→ **EXTRACT**:

Here, we Initialize ResNet pre-trained on ImageNet (Line 54).

We also load our input --image and extract its dimensions (Lines 57 and 58).

At this point, we’re ready to apply Selective Search to our input photo:

# run selective search on the input image
print("[INFO] performing selective search with '{}' method...".format(
	args["method"]))
rects = selective_search(image, method=args["method"])
print("[INFO] {} regions found by selective search".format(len(rects)))

# initialize the list of region proposals that we'll be classifying
# along with their associated bounding boxes
proposals = []
boxes = []

Taking advantage of our selective_search convenience function, Line 63 executes Selective Search on our --image using the desired --method. The result is our list of object region proposals stored in rects.

→ **WHAT NEEDS TO BE DONE**: Rewrite the Selective Search text between "At this point, we’re" and "stored in rects.", inclusive, with "rects" changed to "candidate_rects".

Excerpt from a dataset:
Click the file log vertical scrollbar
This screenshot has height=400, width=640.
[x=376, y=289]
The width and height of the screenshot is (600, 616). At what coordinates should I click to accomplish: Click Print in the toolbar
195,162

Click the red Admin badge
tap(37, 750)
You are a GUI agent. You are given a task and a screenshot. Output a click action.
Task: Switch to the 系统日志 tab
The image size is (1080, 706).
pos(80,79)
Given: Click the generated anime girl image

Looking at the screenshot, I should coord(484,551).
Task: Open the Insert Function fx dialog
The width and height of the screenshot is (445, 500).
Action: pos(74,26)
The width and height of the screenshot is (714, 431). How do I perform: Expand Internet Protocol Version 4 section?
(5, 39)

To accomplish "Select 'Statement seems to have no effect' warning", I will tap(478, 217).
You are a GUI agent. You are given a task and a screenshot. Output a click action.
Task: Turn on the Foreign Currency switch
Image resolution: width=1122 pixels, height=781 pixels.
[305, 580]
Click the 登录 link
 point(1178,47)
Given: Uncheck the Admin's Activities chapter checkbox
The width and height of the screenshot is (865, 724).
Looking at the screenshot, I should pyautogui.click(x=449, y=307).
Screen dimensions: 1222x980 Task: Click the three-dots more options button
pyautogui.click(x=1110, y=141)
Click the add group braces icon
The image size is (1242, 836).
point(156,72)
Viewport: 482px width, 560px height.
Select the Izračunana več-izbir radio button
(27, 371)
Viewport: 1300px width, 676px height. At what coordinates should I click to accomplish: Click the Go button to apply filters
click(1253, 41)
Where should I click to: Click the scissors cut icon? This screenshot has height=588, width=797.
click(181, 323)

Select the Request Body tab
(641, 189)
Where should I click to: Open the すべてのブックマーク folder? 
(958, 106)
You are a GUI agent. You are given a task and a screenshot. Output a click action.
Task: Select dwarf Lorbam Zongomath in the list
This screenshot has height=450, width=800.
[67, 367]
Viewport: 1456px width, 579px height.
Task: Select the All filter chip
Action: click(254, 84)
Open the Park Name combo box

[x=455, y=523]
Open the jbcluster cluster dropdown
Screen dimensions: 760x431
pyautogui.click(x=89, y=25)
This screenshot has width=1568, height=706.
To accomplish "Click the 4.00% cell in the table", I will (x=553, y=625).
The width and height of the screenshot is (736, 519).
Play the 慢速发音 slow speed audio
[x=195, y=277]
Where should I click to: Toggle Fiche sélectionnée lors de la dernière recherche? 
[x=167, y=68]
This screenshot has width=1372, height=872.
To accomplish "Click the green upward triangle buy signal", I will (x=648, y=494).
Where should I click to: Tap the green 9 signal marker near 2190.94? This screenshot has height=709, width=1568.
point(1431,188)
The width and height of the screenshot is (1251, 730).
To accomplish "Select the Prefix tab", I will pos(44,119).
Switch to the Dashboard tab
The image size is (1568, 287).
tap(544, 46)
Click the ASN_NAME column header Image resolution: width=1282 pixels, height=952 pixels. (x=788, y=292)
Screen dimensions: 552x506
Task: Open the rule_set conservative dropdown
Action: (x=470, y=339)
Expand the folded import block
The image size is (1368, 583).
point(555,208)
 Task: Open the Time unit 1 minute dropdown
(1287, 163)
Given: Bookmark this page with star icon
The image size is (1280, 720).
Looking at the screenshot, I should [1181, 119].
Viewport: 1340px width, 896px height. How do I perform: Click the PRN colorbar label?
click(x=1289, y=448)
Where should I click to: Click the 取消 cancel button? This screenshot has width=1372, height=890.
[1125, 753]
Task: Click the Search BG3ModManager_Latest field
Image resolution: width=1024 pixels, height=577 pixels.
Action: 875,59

→ **EXERCISE ANSWER**:
At this point, we’re ready to apply Selective Search to our input photo:

# run selective search on the input image
print("[INFO] performing selective search with '{}' method...".format(
	args["method"]))
candidate_rects = selective_search(image, method=args["method"])
print("[INFO] {} regions found by selective search".format(len(candidate_rects)))

# initialize the list of region proposals that we'll be classifying
# along with their associated bounding boxes
proposals = []
boxes = []

Taking advantage of our selective_search convenience function, Line 63 executes Selective Search on our --image using the desired --method. The result is our list of object region proposals stored in candidate_rects.